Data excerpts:
::::

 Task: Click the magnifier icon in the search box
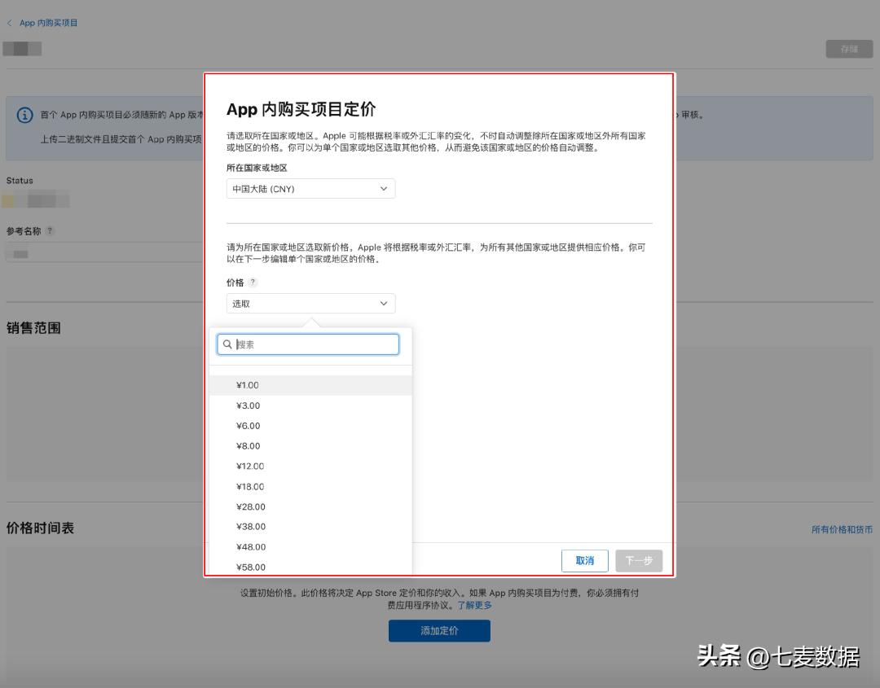point(227,344)
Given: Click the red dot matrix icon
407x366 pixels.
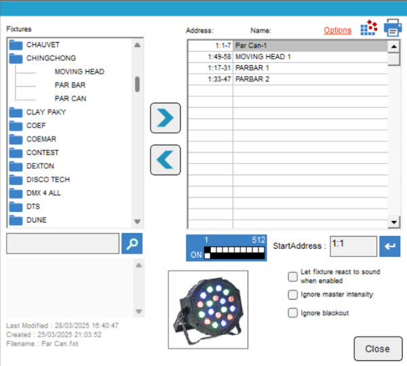Looking at the screenshot, I should (368, 28).
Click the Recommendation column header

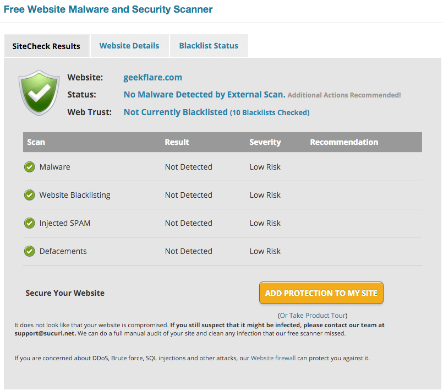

::::

■ DIRECTIONS FOR THIS TASK
Write out exactly the lines from the one containing "Given: Click the red dot matrix icon" through the end of the records above, both included, leaving all pictures out.

■ ANSWER SPACE
Given: Click the red dot matrix icon
407x366 pixels.
Looking at the screenshot, I should (368, 28).
Click the Recommendation column header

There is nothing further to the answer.